● **About this task**:
Starting at the line where "You are a computer-use" occurs, reproduce each line through the end of the entries below exactly. Omit every picture.

● **The data**:
------------------------
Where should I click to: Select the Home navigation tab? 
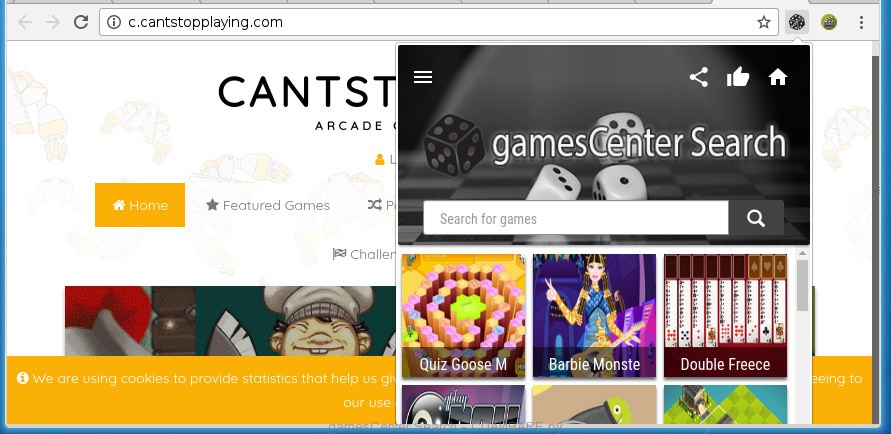click(x=140, y=205)
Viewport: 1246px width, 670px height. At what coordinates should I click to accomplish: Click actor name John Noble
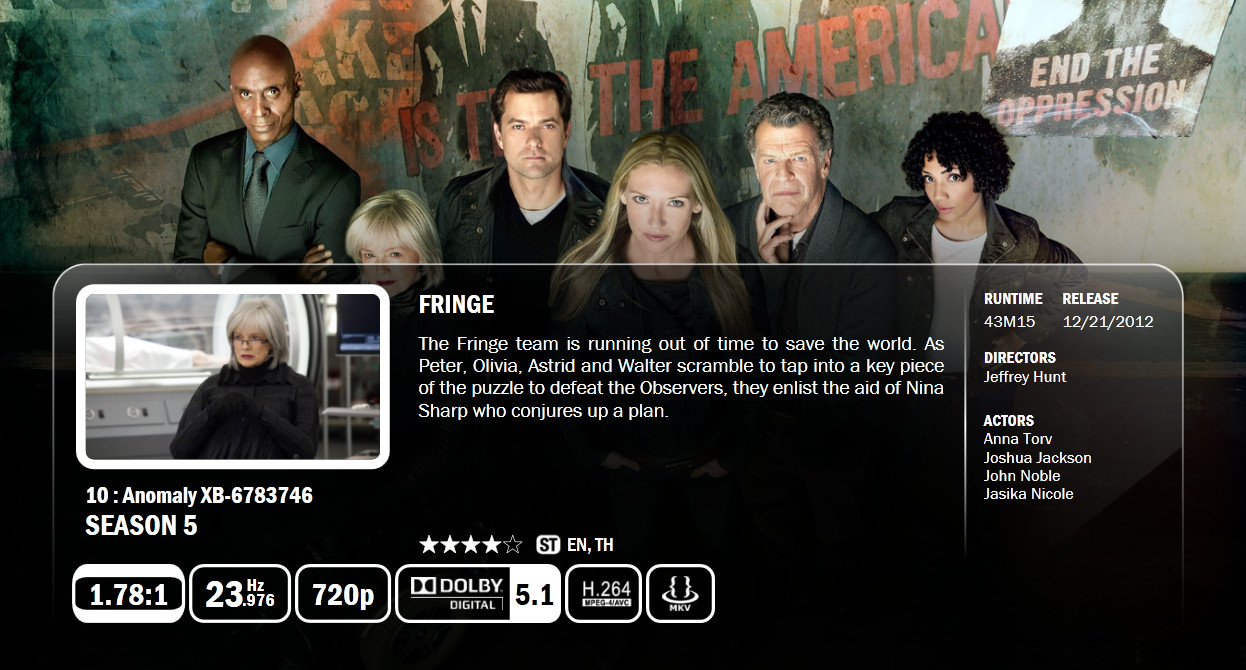[1022, 476]
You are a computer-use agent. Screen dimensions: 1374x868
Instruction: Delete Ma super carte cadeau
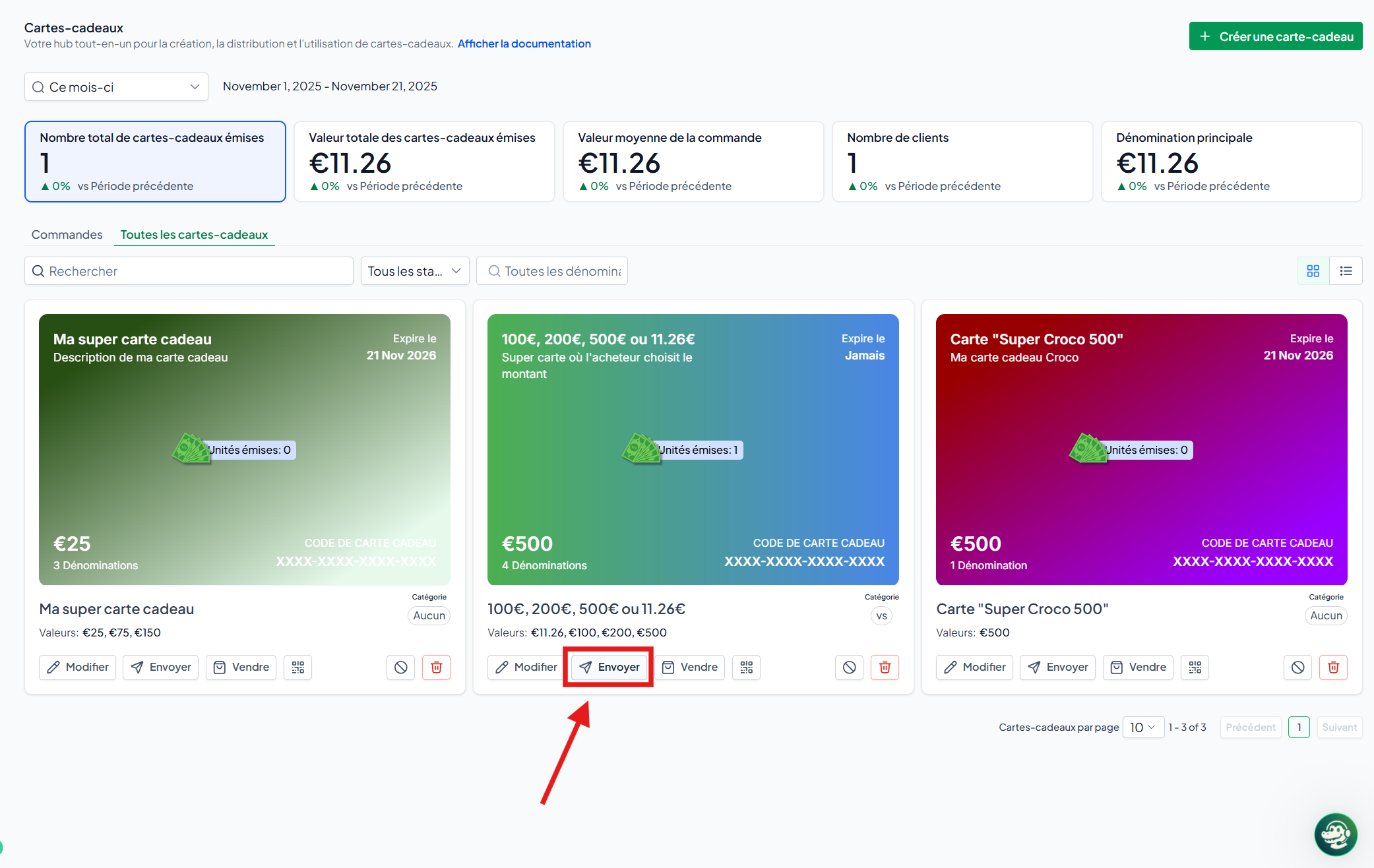click(436, 667)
------------------------
● **Written solution**:
You are a computer-use agent. Screen dimensions: 1374x868
Instruction: Delete Ma super carte cadeau
click(436, 667)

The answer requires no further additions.